INFORMATION REQUIRED IN THE REGISTRATION STATEMENT

Item 3. Incorporation of Documents by Reference.

The following documents heretofore filed with the Securities and Exchange Commission (the “Commission”) (Commission file number 1-09513) by the Company are incorporated herein by reference:

 

    The Company’s Annual Report on Form 10-K for the year ended December 31, 2012;

 

    The Company’s Quarterly Reports on Form 10-Q for the quarters ended March 31, 2013, June 30, 2013 and September 30, 2013;

 

    The Company’s Current Reports on Form 8-K filed with the Commission on January 29, February 14, February 19, March 20, March 22, April 11, May 7 (Item 8.01 only), May 17 (Item 8.01 only), May 22, October 1, and November 15, 2013; and

 

    The description of the Company’s Common Stock contained in the Company’s Registration Statement on Form S-3 dated June 15, 2011.

All documents filed by the Company pursuant to Sections 13(a), 13(c), 14 or 15(d) of the Securities Exchange Act of 1934, as amended (the “Exchange Act”), after the date of this Registration Statement and prior to the filing of a post-effective amendment which indicates that all securities offered hereby have been sold or which deregisters all securities then remaining unsold, are deemed to be incorporated by reference in this Registration Statement and to be a part hereof from the respective dates of filing of such documents (such documents, and the documents enumerated above, being hereinafter referred to as “Incorporated Documents”).
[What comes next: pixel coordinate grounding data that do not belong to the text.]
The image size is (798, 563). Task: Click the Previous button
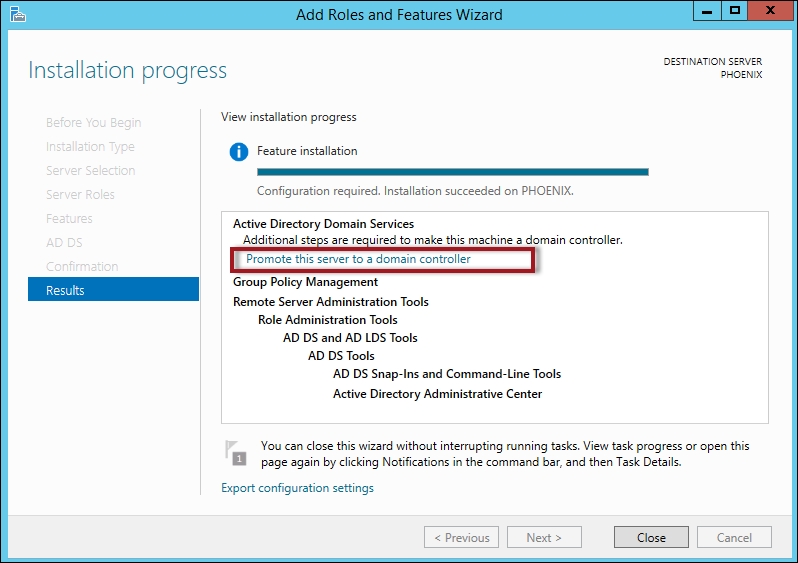point(460,537)
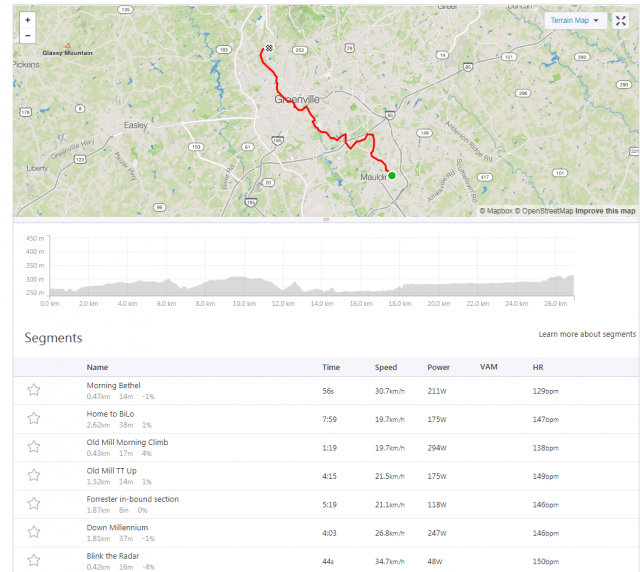
Task: Open the Terrain Map dropdown
Action: 574,20
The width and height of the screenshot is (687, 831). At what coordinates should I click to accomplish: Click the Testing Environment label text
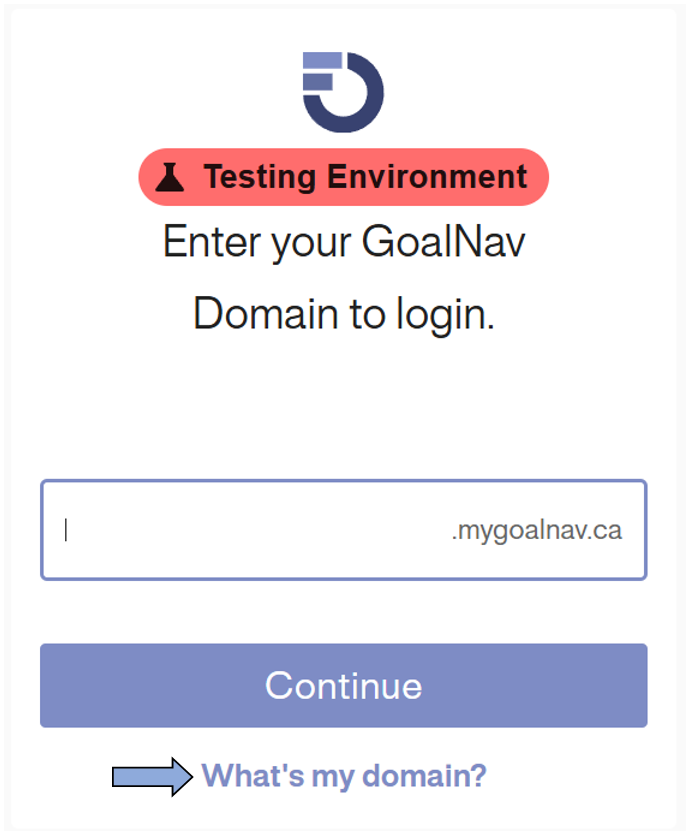[364, 177]
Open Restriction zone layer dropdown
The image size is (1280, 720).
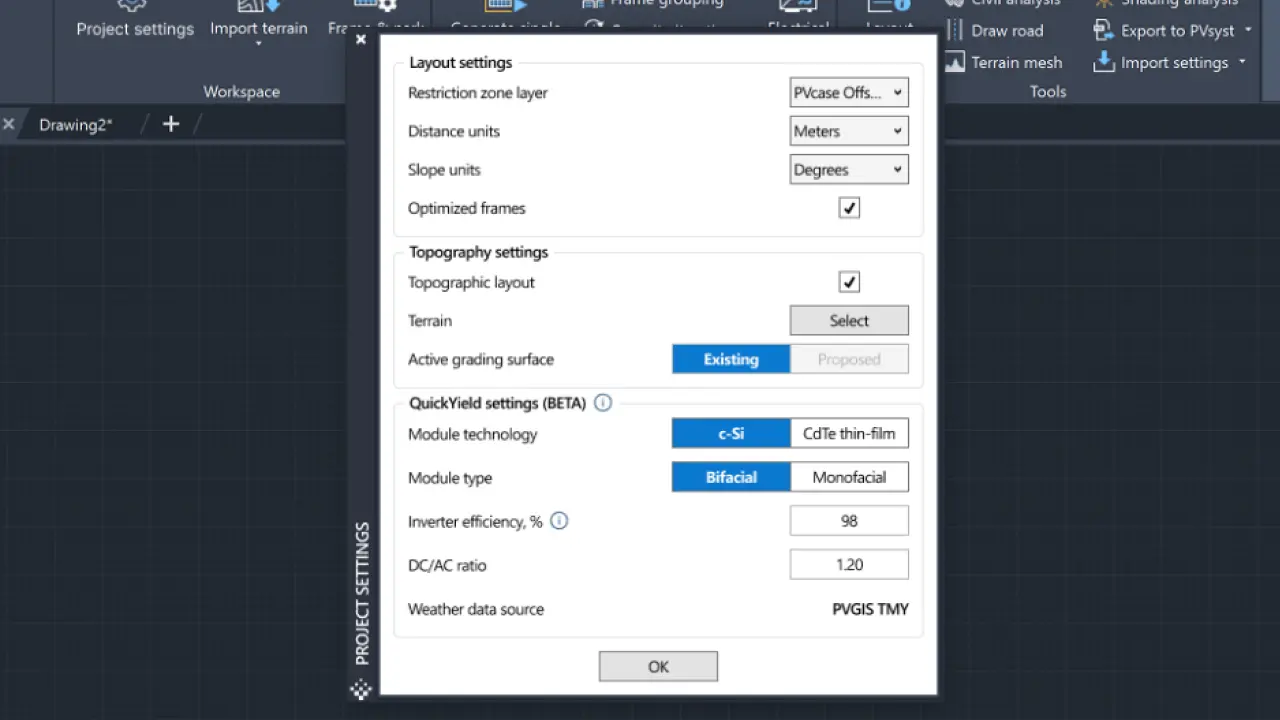tap(849, 93)
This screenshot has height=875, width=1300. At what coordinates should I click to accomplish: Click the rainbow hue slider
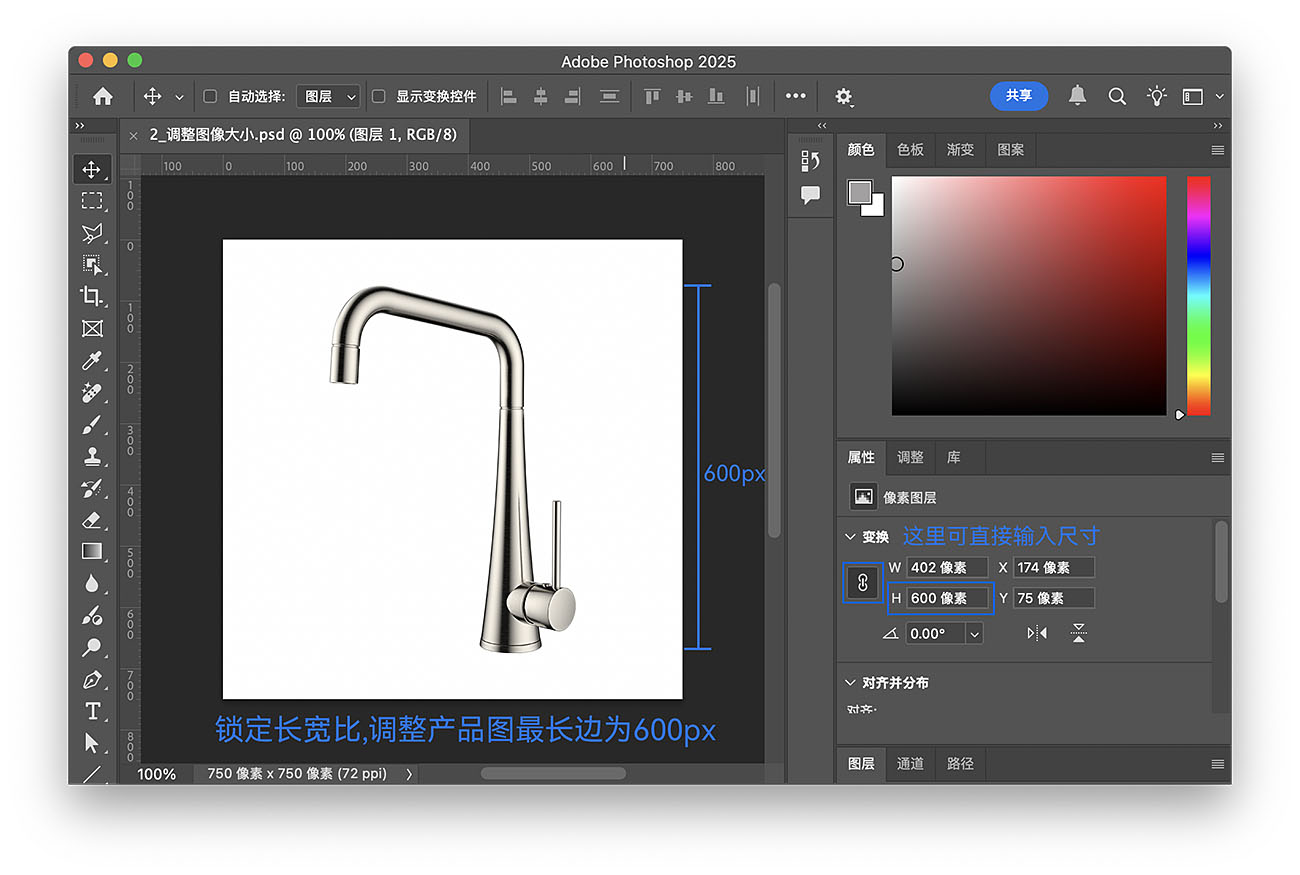[1198, 295]
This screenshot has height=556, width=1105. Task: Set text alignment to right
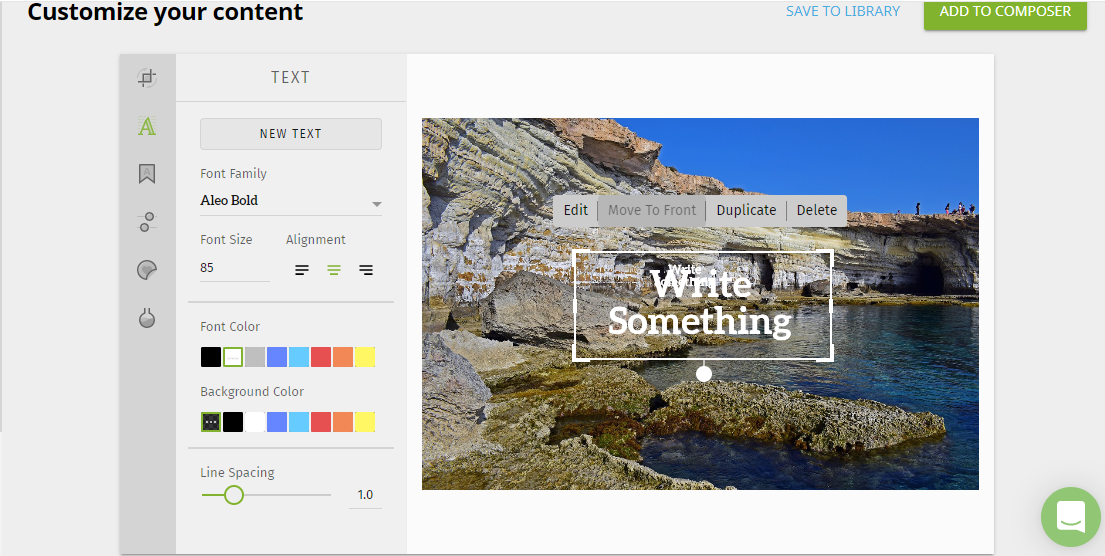pyautogui.click(x=366, y=270)
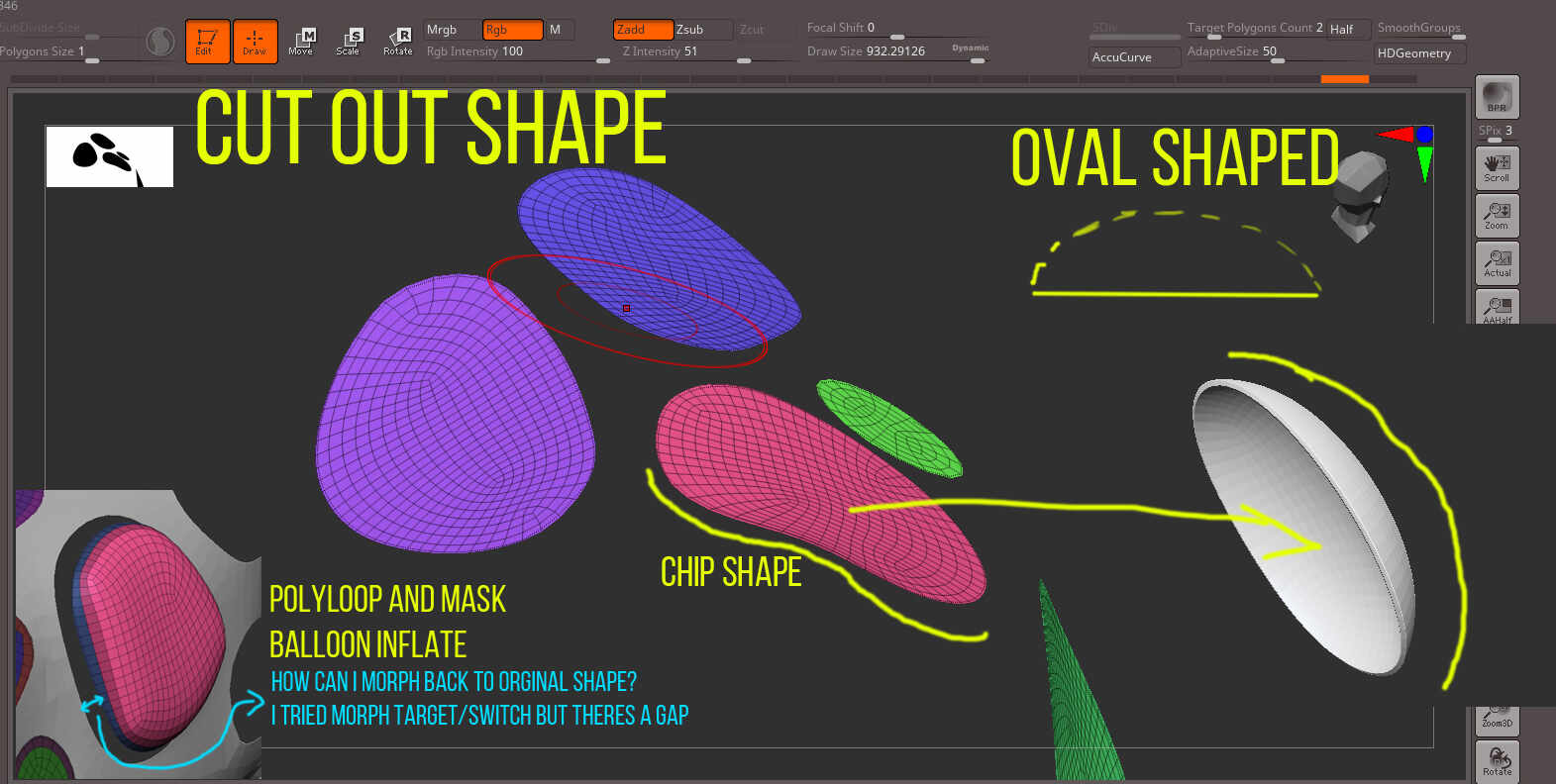The image size is (1556, 784).
Task: Activate the Edit mode button
Action: (207, 42)
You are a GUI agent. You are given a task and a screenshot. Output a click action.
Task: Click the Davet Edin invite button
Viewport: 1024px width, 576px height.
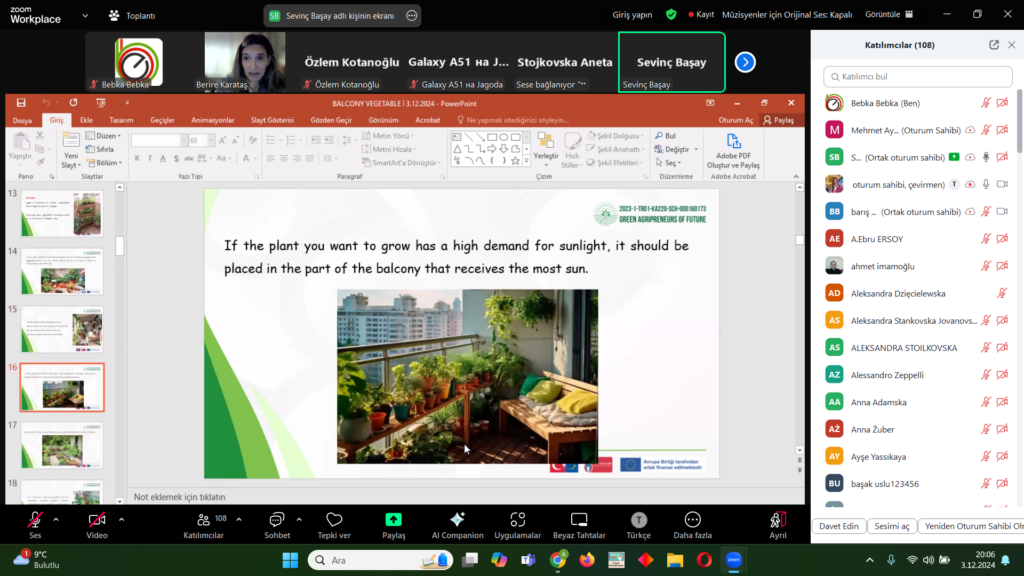[x=838, y=526]
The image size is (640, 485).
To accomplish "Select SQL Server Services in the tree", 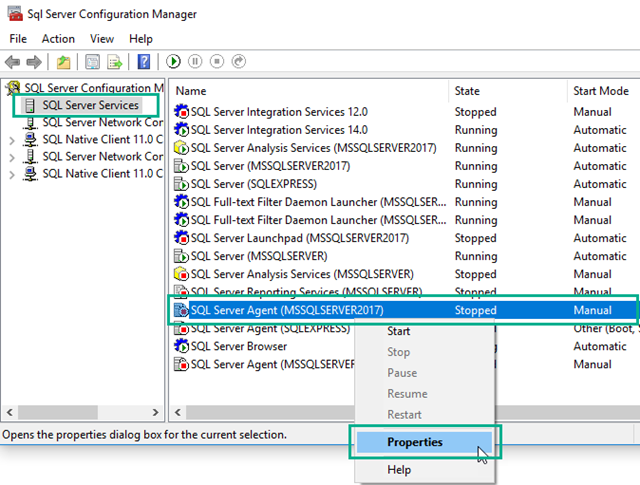I will pos(90,105).
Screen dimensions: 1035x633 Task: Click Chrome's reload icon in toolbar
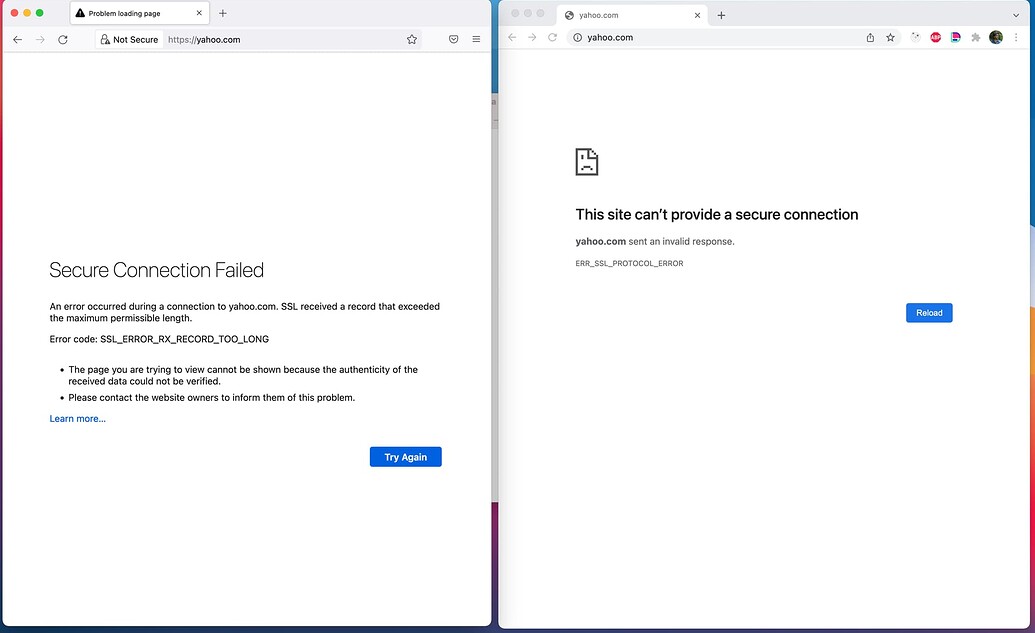(552, 37)
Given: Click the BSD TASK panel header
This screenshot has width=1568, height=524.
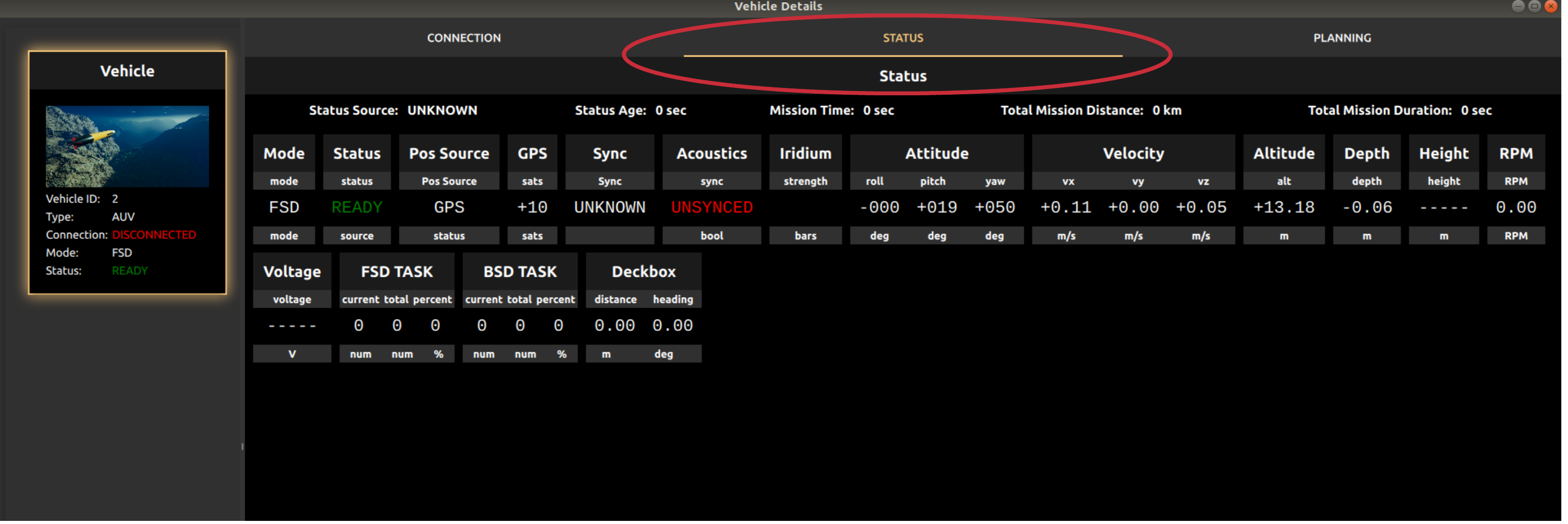Looking at the screenshot, I should (x=521, y=272).
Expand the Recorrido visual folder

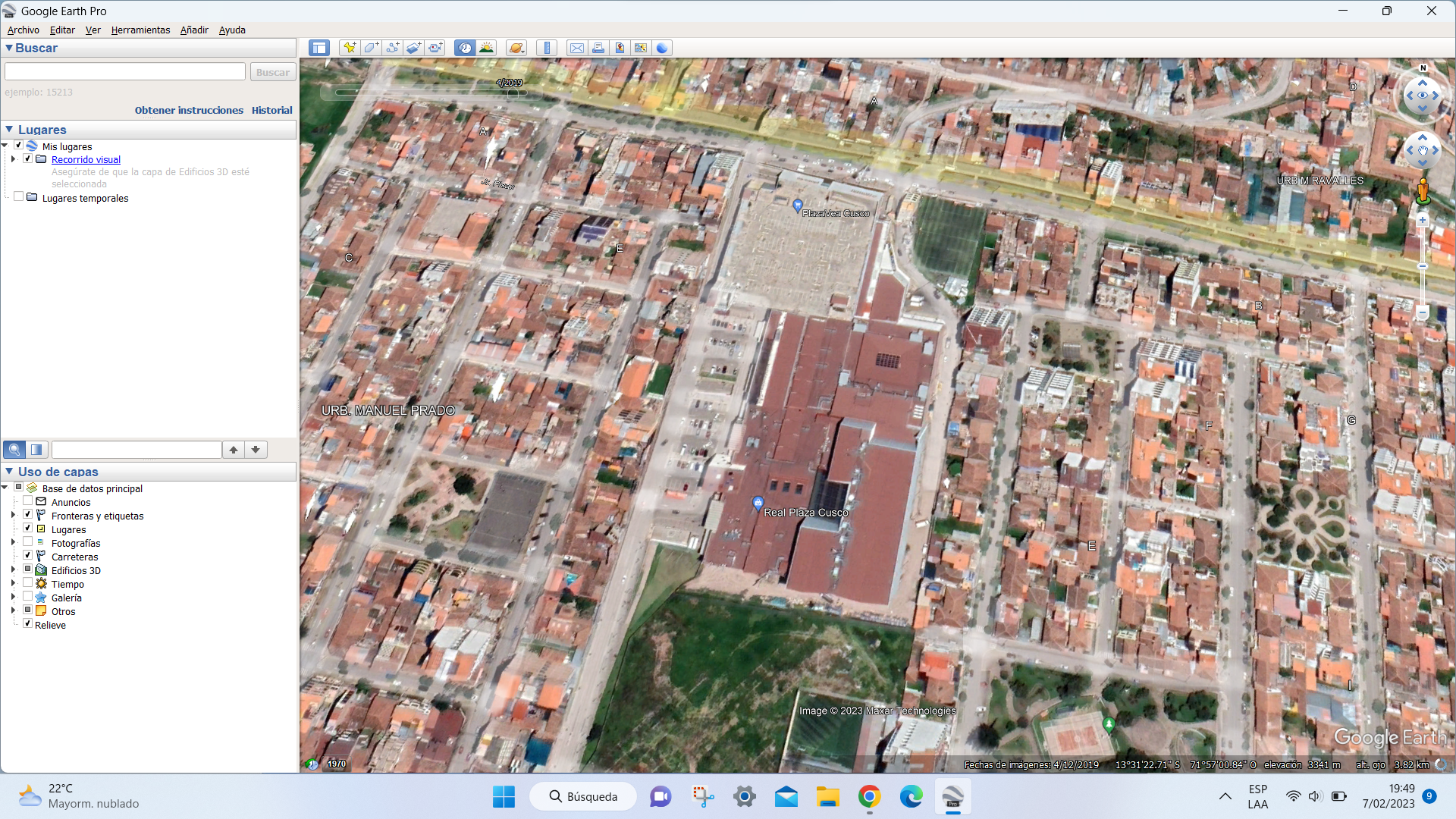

Any statement contained in an Incorporated Document shall be deemed to be modified or superseded for purposes of this Registration Statement to the extent that a statement contained herein or in any other subsequently filed Incorporated Document modifies or supersedes such statement. Any such statement so modified or superseded shall not be deemed, except as so modified or superseded, to constitute a part of this Registration Statement.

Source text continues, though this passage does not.